Last week, as we set off two hours before dawn, it felt more like the far side of the world!
|Impossibly long legs|
What I had seen on facebook was a bedraggled, very skinny hound who looked - as they so often do, God love them - lost and resigned. She had been found straying, obviously hungry and homeless. I'd been told she was nervous and wary around men, but she was lucky, she had no physical injuries - unlike the puppy found this week whose throat has been cut from ear to ear, or the almost hairless dog found in a ditch a few days ago, smothered in cooking oil and covered from head to toe in dog bites. Both creatures alive - just.
What some people do to animals beggars belief.
Isn't it shocking that the complete neglect our dog has suffered seems almost trivial by comparison? But I am thankful nothing worse had happened to her. When we arrived at our destination at lunchtime last Wednesday, it was to find a tall, pretty, but unbelievably thin blonde hound running happily round a stable yard with a bevy of other dogs, including a shaggy wolfhound. She was wary and very shy, but she came to say hello and seemed pleased to meet the Model Dog,
She wasn't quite so pleased to be put in our car an hour later and driven away, but despite her tense, anxious looks she was as good as gold on the long journey home. Jo, her second foster mother had told me that she'd obviously never been socialised and had no language - she didn't recognise any words - but a couple of weeks in foster care had introduced her to the possibility of a whole new world, so even though she didn't understand, we reassured her as much as possible.
|Eeeek - there's a man on the end of my lead|
Since then it has been, as with all new arrivals, a slow but steady process of getting to know each other.
She doesn't cry at night, but she barked at the In-Charge the first time they were alone together - as if to say 'Just keep your distance, buddy!'
She is clean in the house, apart from one little accident the first morning when I couldn't get my boots on fast enough, and she is perpetually hungry.
She has no concept of what a name is, although it's starting to dawn on her that we say one particular word to her an awful lot, and - four days in - she also strongly suspects that 'Sit!' or 'Good Girl', and even 'No!' might have some personal relevance.
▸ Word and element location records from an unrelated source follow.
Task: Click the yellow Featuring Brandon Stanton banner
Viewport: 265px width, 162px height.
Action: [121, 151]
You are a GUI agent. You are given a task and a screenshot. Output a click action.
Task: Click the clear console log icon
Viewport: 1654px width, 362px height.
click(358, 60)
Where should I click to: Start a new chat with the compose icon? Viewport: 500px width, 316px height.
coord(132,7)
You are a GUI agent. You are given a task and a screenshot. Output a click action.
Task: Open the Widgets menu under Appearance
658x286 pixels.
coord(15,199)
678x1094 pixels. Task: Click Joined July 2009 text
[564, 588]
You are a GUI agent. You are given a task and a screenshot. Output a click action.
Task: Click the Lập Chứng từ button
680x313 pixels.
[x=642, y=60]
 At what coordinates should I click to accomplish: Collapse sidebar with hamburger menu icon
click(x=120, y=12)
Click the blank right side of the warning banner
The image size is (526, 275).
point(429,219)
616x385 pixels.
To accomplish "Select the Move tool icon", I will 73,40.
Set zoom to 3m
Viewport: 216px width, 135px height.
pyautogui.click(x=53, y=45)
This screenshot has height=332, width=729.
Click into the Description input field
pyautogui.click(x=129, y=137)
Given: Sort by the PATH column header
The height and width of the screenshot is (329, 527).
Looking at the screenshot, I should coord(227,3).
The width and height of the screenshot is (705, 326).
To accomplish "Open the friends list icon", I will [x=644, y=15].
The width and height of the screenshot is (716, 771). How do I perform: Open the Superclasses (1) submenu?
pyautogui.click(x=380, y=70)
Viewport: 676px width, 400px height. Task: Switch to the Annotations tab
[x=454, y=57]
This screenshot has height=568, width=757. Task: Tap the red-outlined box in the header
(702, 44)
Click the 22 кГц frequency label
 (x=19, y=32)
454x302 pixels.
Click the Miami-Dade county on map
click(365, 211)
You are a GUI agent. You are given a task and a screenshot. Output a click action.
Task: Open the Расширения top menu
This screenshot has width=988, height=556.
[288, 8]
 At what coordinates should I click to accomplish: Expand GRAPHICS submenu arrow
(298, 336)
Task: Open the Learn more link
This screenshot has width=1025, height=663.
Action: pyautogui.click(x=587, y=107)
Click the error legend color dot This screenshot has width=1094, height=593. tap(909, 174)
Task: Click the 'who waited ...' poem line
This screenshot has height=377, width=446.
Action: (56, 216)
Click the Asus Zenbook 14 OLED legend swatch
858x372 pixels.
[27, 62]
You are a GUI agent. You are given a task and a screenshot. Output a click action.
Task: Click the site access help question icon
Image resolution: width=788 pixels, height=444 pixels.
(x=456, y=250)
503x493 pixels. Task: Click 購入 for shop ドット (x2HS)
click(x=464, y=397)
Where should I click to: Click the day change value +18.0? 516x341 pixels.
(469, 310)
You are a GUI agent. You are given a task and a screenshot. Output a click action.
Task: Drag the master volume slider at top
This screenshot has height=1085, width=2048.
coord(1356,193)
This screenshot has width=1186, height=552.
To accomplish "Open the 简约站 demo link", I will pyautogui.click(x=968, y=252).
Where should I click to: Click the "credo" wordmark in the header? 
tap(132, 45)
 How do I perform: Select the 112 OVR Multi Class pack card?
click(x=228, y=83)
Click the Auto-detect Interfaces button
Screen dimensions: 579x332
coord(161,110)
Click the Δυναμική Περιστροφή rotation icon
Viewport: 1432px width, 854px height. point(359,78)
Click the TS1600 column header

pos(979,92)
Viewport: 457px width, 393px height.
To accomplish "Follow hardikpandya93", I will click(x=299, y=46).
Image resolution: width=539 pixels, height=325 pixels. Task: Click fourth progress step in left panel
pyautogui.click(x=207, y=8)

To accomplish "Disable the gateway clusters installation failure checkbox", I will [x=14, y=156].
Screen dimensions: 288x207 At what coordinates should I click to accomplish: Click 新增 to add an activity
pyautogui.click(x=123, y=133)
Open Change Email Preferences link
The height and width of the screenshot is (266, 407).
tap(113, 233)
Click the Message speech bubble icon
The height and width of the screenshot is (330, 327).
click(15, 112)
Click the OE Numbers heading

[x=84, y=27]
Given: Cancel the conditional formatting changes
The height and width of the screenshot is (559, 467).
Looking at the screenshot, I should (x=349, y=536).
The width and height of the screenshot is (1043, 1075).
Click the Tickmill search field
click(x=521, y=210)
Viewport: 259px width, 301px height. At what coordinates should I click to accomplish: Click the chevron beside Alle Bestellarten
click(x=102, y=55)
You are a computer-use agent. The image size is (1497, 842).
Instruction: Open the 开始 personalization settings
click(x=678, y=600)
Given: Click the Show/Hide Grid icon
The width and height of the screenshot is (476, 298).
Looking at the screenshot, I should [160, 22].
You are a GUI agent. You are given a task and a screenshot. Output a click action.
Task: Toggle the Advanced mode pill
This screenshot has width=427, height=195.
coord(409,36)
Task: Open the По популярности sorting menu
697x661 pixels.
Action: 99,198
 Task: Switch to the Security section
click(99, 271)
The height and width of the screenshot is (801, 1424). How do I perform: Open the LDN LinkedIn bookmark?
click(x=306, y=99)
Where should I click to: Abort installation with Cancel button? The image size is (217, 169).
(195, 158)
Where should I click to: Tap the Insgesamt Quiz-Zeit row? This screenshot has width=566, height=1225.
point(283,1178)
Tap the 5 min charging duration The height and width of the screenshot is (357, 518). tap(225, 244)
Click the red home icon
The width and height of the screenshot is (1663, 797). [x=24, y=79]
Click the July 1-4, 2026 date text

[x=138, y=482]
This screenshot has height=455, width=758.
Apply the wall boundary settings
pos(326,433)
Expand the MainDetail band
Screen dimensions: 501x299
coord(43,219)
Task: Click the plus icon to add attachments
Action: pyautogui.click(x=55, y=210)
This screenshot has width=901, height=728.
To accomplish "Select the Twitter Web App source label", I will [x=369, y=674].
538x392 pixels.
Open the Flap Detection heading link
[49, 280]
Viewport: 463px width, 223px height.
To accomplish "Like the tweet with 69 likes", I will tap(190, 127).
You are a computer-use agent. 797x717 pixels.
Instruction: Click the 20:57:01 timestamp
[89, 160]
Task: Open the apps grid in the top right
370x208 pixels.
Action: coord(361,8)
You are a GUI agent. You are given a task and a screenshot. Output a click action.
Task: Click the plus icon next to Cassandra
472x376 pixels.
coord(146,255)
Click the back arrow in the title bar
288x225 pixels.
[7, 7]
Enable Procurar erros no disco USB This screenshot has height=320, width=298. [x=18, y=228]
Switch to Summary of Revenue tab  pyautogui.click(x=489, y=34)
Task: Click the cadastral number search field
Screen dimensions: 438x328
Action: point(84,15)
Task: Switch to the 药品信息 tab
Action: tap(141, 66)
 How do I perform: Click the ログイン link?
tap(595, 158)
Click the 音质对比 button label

|Butter wouldn't melt - and who stole my scarf, young lady?|
I'm not yet convinced of her intentions towards the cats, and, since The Incident in the kitchen the other evening, am steadfastly refusing to buy into her wide-eyed innocence where they are concerned. The cats are more nonchalant than I am, and rub against her and butt her nose with their faces, but at the moment she is still firmly on a lead when we go outside the back door, and is only allowed to run around in the garden when they are securely locked indoors and the hens are in the hen house. I have seen her dreaming up several delicious ways of serving fresh hen!
There are moments when I wish we loved Labradors.
But she's only a youngster and I'm sure she will learn very quickly, and in the meantime she is adorable, affectionate and drop-dead gorgeous She has kohl-lined eyes, impossibly long legs, ultra-fashionable black nail polish, extremely high stilettos, and a beautiful, pale honey coat.
And she is, currently, anorexia-thin.
A SuperModel, in fact.
A SuperModel who is relaxing a bit more each day.
And a SuperModel who already has a big fan club.